L’écosystème entrepreneurial français pour conquérir le monde

Une initiative appréciée des différents entrepreneurs, venus de toute la France pour monter sur scène. Car si la Silicon Valley revient régulièrement sur les lèvres des start-uppers, ils tiennent à montrer que l’Hexagone n’est pas en reste :

«  Pour nous il n’y a pas de question, c’est la France qui va nous permettre de conquérir le monde, affirme Antoine Level, co-fondateur d’Hexo+, la start-up qui vend des drones autonomes et qui a soulevé plus d’1,3 millions de dollars. Nous venons de Grenoble et nous disposons d’un écosystème qui nous pousse énormément et qui nous a permis de nous développer. C’est ça la French tech ! »

Mais si les JeuDigitaux sont l’occasion de promouvoir le savoir-faire des entrepreneurs français, il reste encore à pérenniser cet environnement propice aux rencontres entre différents acteurs. Un impératif, selon Julien Lavault, co-fondateur de Fysiki :

« On est bien accompagnés en France dans la phase de création. Le défi désormais c’est plutôt de rebondir : être en contact avec les bons acteurs pour assurer notre développement, faire nos preuves et nous développer à l’international. »

Le numérique pour répondre aux besoins des sportifs

Les start-ups venues présenter leurs projets ne manquaient pas d’ambition : toutes souhaitent être leader de leur marché dans les 5 ans à venir. Et la demande est forte dans le monde du sport, aussi bien de la part des amateurs que des supporters, ou même encore des professionnels. Venue assister aux pitchs des entrepreneurs, la championne olympique d’escrime Sarah Daninthe affirmait: 

« Nous connaissons et travaillons avec beaucoup de start-up en matière sportive, notamment pour ce qui est des objets connectés. Mais je suis ravie de voir que l’innovation va plus loin encore et concerne bien d’autres pans du sport, de la mise en contact avec les supporters, à la facilitation des partenariats. »

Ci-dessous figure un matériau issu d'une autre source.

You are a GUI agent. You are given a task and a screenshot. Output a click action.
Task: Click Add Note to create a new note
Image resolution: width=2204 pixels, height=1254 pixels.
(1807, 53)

Une vraie nécessité à laquelle certaines start-ups tentent de répondre, leurs fondateurs étant nombreux à déplorer le manque de sponsors et de soutiens des sportifs, soulignant ainsi leurs besoins de financement sur le long terme. 

« Le numérique permet de mettre en contact des communautés d’intérêt communs et surtout des passionnés du sport, qui vont pouvoir soutenir leurs clubs, même amateurs, ou leurs sportifs préférés. »

Et pour plus d’innovations estampillées « French Tech », rendez-vous à la troisième édition des JeuDigitaux qui hackera, après celui des Sports, un nouveau ministère.